Parts and products created through 3D printing are easy to make, highly accurate, and extremely strong.
And, it’s ideal for product manufacturing, rapid prototyping, and mechanical testing. 3D printing, or additive manufacturing, has now become the go-to for those individuals and companies looking to accelerate their product development; creating prototypes quicker, easier, and more cost-effectively than ever before.
Put simply, 3D printing is the creation of a three dimensional solid object from a digital model.
With advances in materials and efficiency in additive manufacturing technologies, the opportunity to use 3D print processes for low-volume manufacturing is easily and inexpensively realized. A primary benefit is that parts can be developed as you need them (just-in-time production).
It may come as a surprise, but additive manufactured parts can be as strong as traditionally manufactured metal components. In fact, the porosity of an object made by a high-quality 3D printer can reach 99.5% density.
The digital printing of parts allows for changes to be made during production without seriously impacting costs, incurring delays, or tooling modifications.
How Does Additive Manufacturing Work?
The process begins with a 3D model. The model is scanned with a device such as the Creaform Handyscan 3D scanner and provides the foundation for the additive manufacturing processes.
In an additive process an object is created by laying down successive layers of material until the object is created. Each of these layers can be seen as a thinly sliced horizontal cross-section of the resulting item.

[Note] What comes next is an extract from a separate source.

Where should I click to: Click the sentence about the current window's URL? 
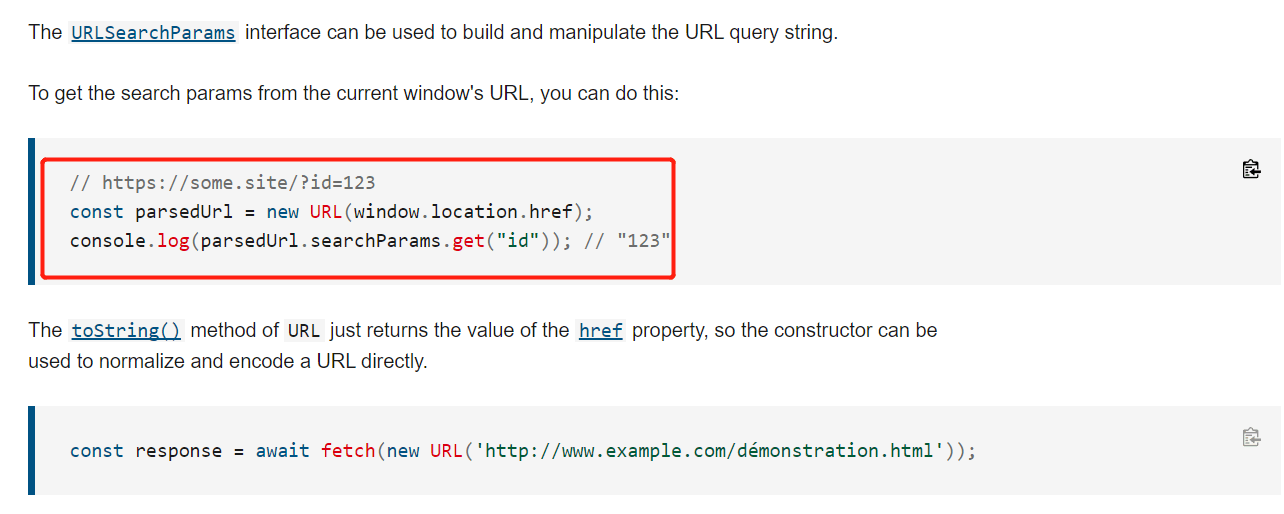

Additive manufacturing is the opposite of subtractive manufacturing which is the cutting or hollowing out of a piece of metal or plastic with, for instance, a milling machine.
3D printing enables you to produce complex shapes using less material than traditional manufacturing methods.
Applications of 3D Printing
Additive manufacturing technologies and materials are being used across sectors and in almost any industry you can think of.
A few examples:
- clear aligners / braces in dentistry
- architectural scale models & maquettes
- industrial research and development
- movie props
- design (lamps, furniture, toys, etc.)
- reconstructing fossils in paleontology
- replicating ancient artifacts in archaeology
- reconstructing bones and body parts in forensic pathology
- reconstructing damaged evidence retrieved from crime scenes
Rapid Prototyping & Rapid Manufacturing
Companies have used 3D printers in their design process to develop prototypes since the late seventies. Using 3D printers for these purposes is called rapid prototyping.
Why use 3D Printers for Rapid Prototyping?
In short: it’s fast and relatively cheap. From idea, to 3D model, to holding a prototype in your hands takes only a matter of days instead of weeks. Iterations are easier and cheaper to make and you no longer need expensive molds or tools.
Besides rapid prototyping, 3D printing is also used for rapid manufacturing. Rapid manufacturing is a new method of manufacturing where businesses use 3D printers for short run / small batch custom manufacturing.
Additive manufacturing provides competitive advantages, particularly when it comes to reducing vital time-to-market. The ability to quickly produce a working, or final, iteration cheaply and more efficiently provides a range of valuable savings as you advance your product commercialization.